## [OBJECTIVE 1]
Copy from the GPU jobs page, word for word, the passage starting with "Important: Due to" and going on through "NVIDIA documentation here.".
## [OBJECTIVE 2]
Using the GPU jobs page, decide whether each statement is true: (a) Interactive sessions with Open OnDemand or salloc can use full H100 GPUs. (b) In MIG mode, a GPU can be divided into as many as 7 instances. (c) A MIG 1g.10gb slice includes one NVDEC hardware unit. Answer yes or no for each, quoting the words of the page that decide it.

Running GPU Jobs on the ORC Clusters

Available GPU Resources on Hopper

The GPU resources on Hopper currently include 31 GPU nodes each equipped with four A100 80GB GPUs and 1 node with four H100 80GB GPUs. Additionally, Hopper has 2 DGX GPU nodes, each with 8 A100.40GB GPUs and. Currently, eight of the GPU nodes in the gpuq partition are subdivided into MIG GPU slices. This further increases the number of available gpu instances that can be started on Hopper by adding a number of small logical MIG GPUs. For more information on how to determine which GPU resources are currently available see 'Finding Available GPUs'

Important: Due to high GPU demand, only MIG GPU slices are available for interactive sessions with Open OnDemand or salloc. To use A100.40GB, A100.80GB, or H100.80GB GPUs, you must submit a slurm job using sbatch.

Multi-Instance GPU partitioning

On select GPU nodes, the GPU devices are partitioned into smaller slices to optimize access and utilization. When enabled to operate in MIG (Multi-Instance GPU) mode, GPUs can be sliced into as many as 7 instances each with their own dedicated resources. This enables multiple users or applications to share a single GPU, improving overall utilization and efficiency. For the details of how MIG partitioning works see the NVIDIA documentation here.

The following table outlines three MIG partition types with varying resource allocations: MIG 1g.10gb has a 1/8 memory fraction, 1/7 fraction of Streaming Multiprocessors (SMs), no NVDEC (NVIDIA Decoder) hardware units, 1/8 L2 cache size, and 8 nodes; MIG 2g.20gb features a 2/8 memory fraction, 2/7 fraction of Streaming Multiprocessors (SMs), 1 NVDEC (NVIDIA Decoder) hardware unit, 2/8 L2 cache size, and 4 nodes; MIG 3g.40gb comes with a 4/8 memory fraction, 3/7 fraction of Streaming Multiprocessors (SMs), 2 NVDEC (NVIDIA Decoder) hardware units, 4/8 L2 cache size, and 4 nodes.

GPU Instance Profiles on A100 Profile

Name	Fraction of Memory	Fraction of SMs	Hardware Units	L2 Cache Size	Number of Nodes	Total Available
MIG 1g.10gb	1/8	1/7	0 NVDECs	1/8	8	64
MIG 2g.20gb	2/8	2/7	1 NVDECs	2/8	4	32
MIG 3g.40gb	4/8	3/7	2 NVDECs	4/8	4	32

To make the most of the GPUs on Hopper, it is essential to evaluate your job's requirements and select the appropriate GPU slice based on availability and suitability. For instance, if your simulation demands minimal GPU memory, a MIG 1g.10gb slice (providing 10GB of GPU memory) would be more suitable, reserving larger slices for jobs with higher memory needs. In the context of machine learning, training tasks generally require more computation and memory, making a full GPU node or a larger slice like MIG 3g.40gb ideal, while inference tasks can be efficiently executed on smaller slices like MIG 1g.10gb or MIG 2g.20gb.

## [SUPPLIED RECORDS]
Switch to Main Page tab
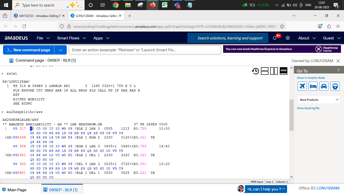 pyautogui.click(x=17, y=190)
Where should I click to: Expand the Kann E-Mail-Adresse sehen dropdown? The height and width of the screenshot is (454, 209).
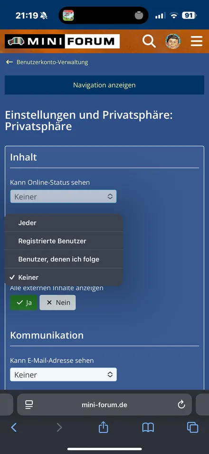tap(63, 375)
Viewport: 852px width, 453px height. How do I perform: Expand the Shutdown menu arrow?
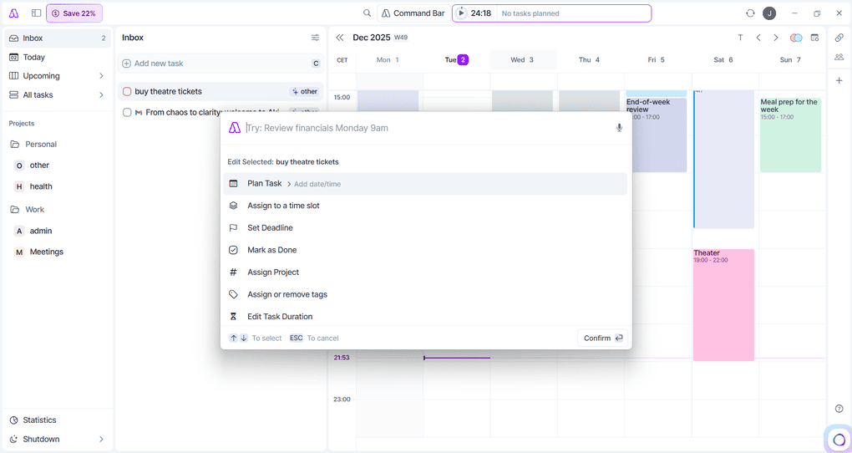pyautogui.click(x=101, y=440)
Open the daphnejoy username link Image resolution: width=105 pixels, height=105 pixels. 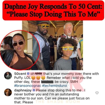tap(23, 90)
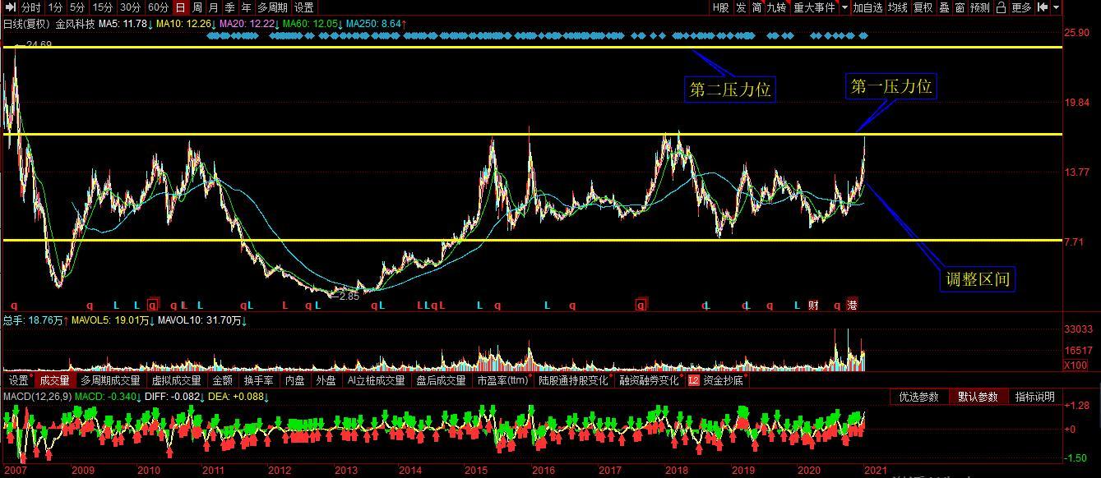The width and height of the screenshot is (1101, 478).
Task: Click the 发 icon in top toolbar
Action: pos(741,7)
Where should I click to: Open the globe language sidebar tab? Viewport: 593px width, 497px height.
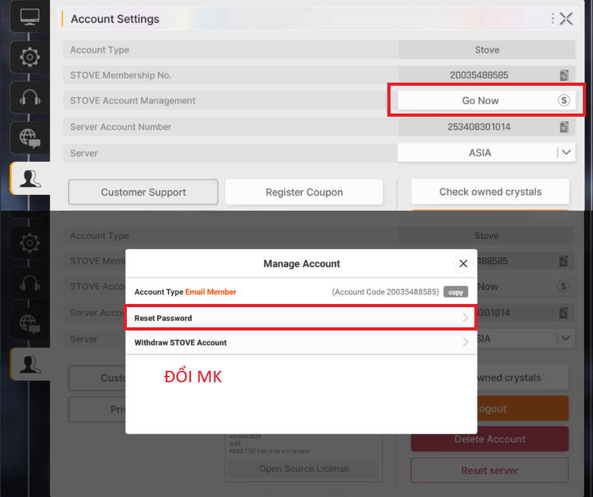pos(29,137)
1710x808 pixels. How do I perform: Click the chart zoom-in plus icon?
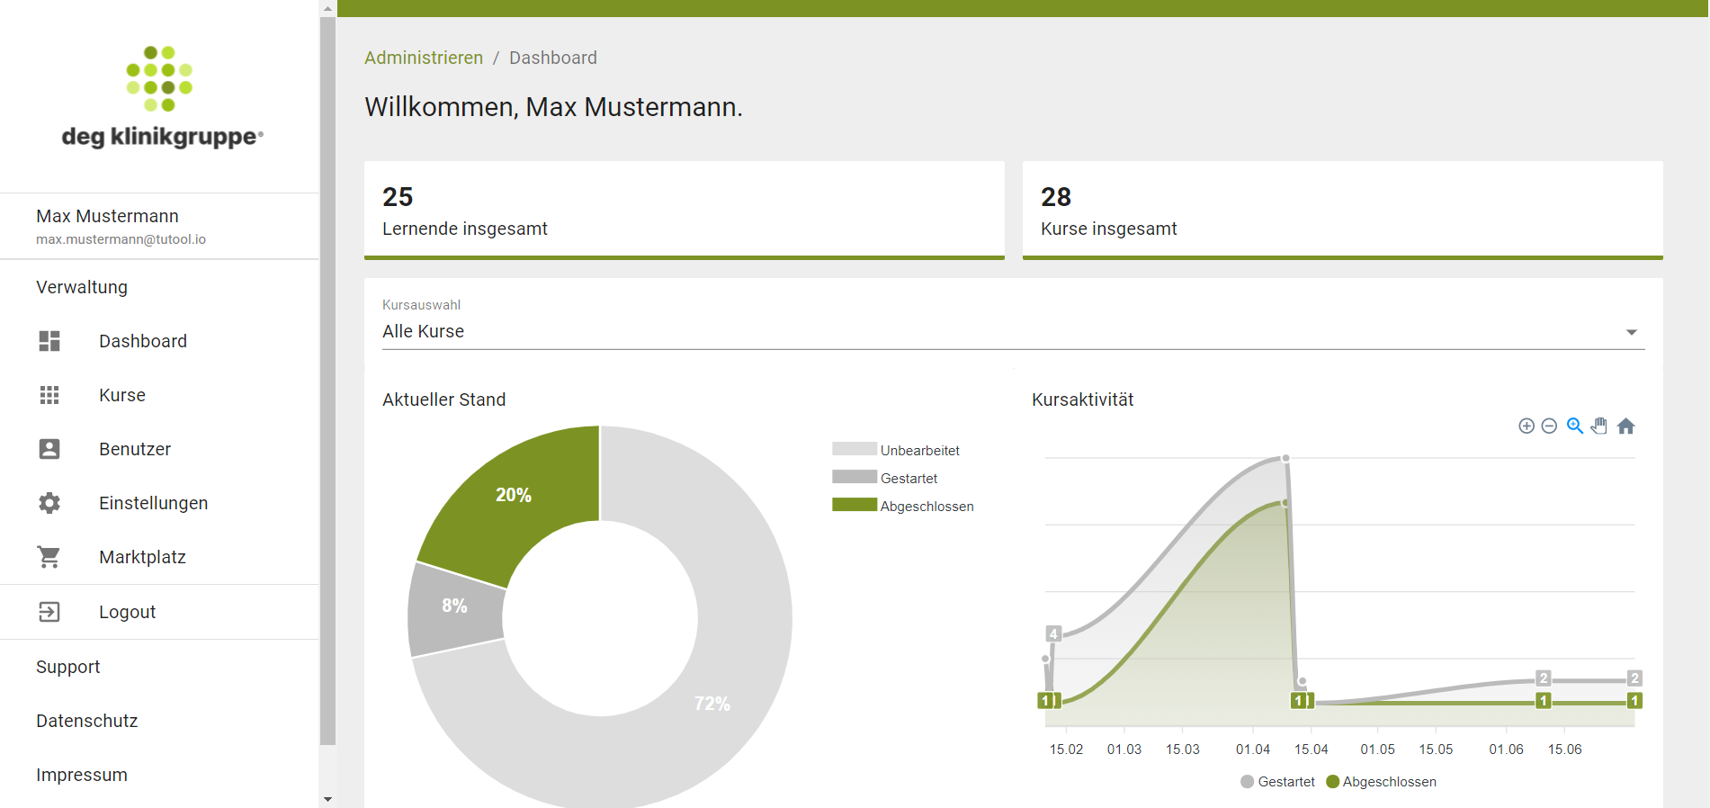[x=1526, y=426]
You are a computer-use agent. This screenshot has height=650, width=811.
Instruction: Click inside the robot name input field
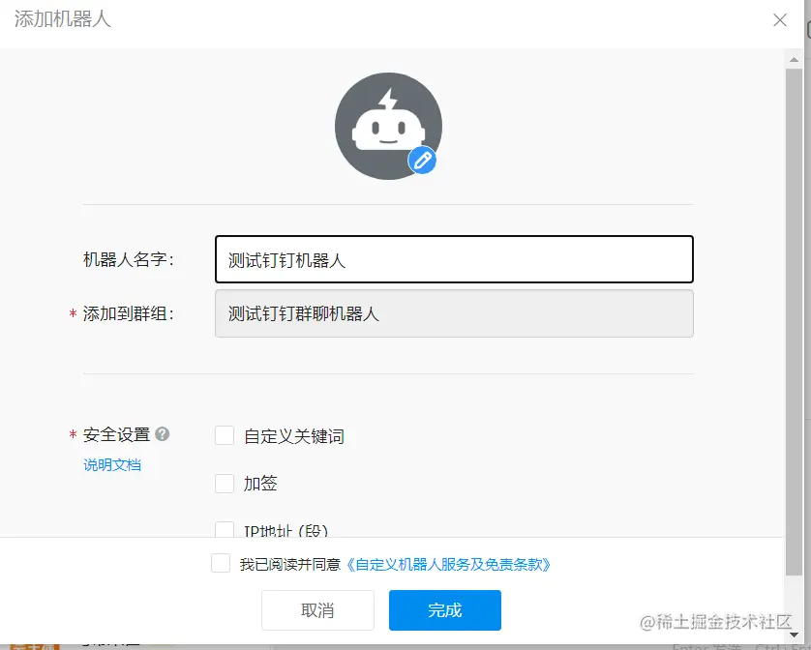point(453,259)
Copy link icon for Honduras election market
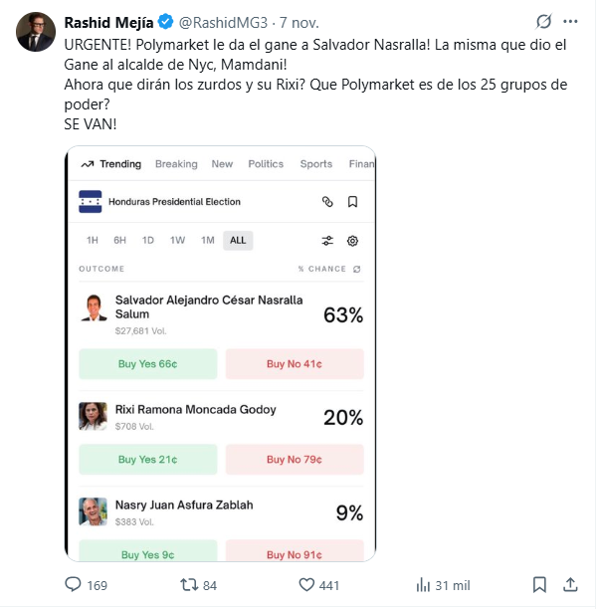The image size is (598, 609). tap(327, 202)
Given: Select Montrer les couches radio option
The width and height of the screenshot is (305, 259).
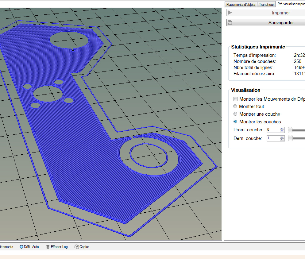Looking at the screenshot, I should [x=235, y=122].
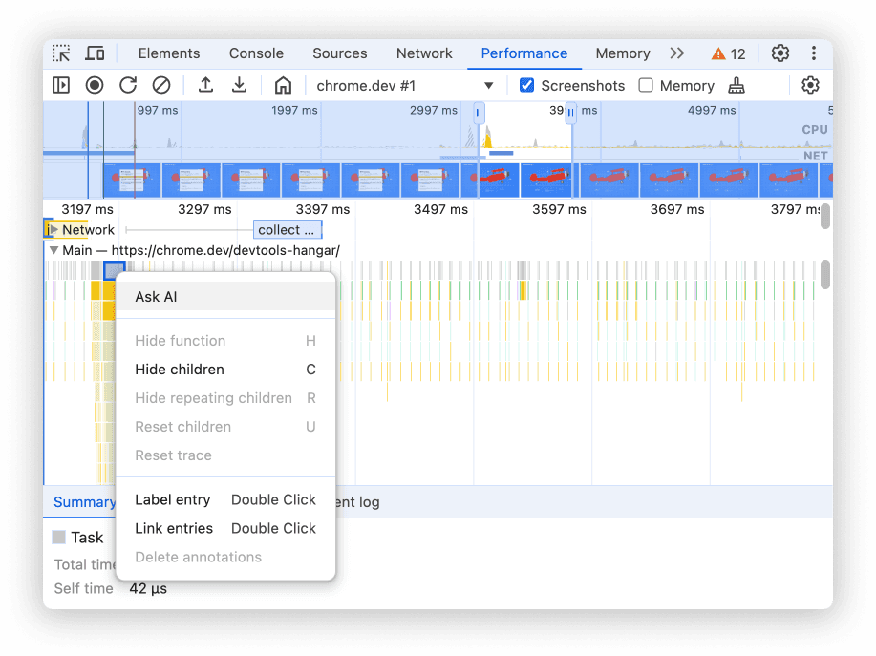Click the live metrics home icon
The height and width of the screenshot is (656, 876).
point(283,85)
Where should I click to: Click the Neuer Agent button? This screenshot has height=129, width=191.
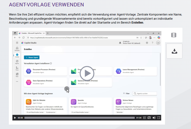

## [FINAL ANSWER 1]
Important: Due to high GPU demand, only MIG GPU slices are available for interactive sessions with Open OnDemand or salloc. To use A100.40GB, A100.80GB, or H100.80GB GPUs, you must submit a slurm job using sbatch.

Multi-Instance GPU partitioning

On select GPU nodes, the GPU devices are partitioned into smaller slices to optimize access and utilization. When enabled to operate in MIG (Multi-Instance GPU) mode, GPUs can be sliced into as many as 7 instances each with their own dedicated resources. This enables multiple users or applications to share a single GPU, improving overall utilization and efficiency. For the details of how MIG partitioning works see the NVIDIA documentation here.

## [FINAL ANSWER 2]
(a) No: "only MIG GPU slices are available for interactive sessions with Open OnDemand or salloc."
(b) Yes: "GPUs can be sliced into as many as 7 instances each with their own dedicated resources."
(c) No: "MIG 1g.10gb has a 1/8 memory fraction, 1/7 fraction of Streaming Multiprocessors (SMs), no NVDEC (NVIDIA Decoder) hardware units"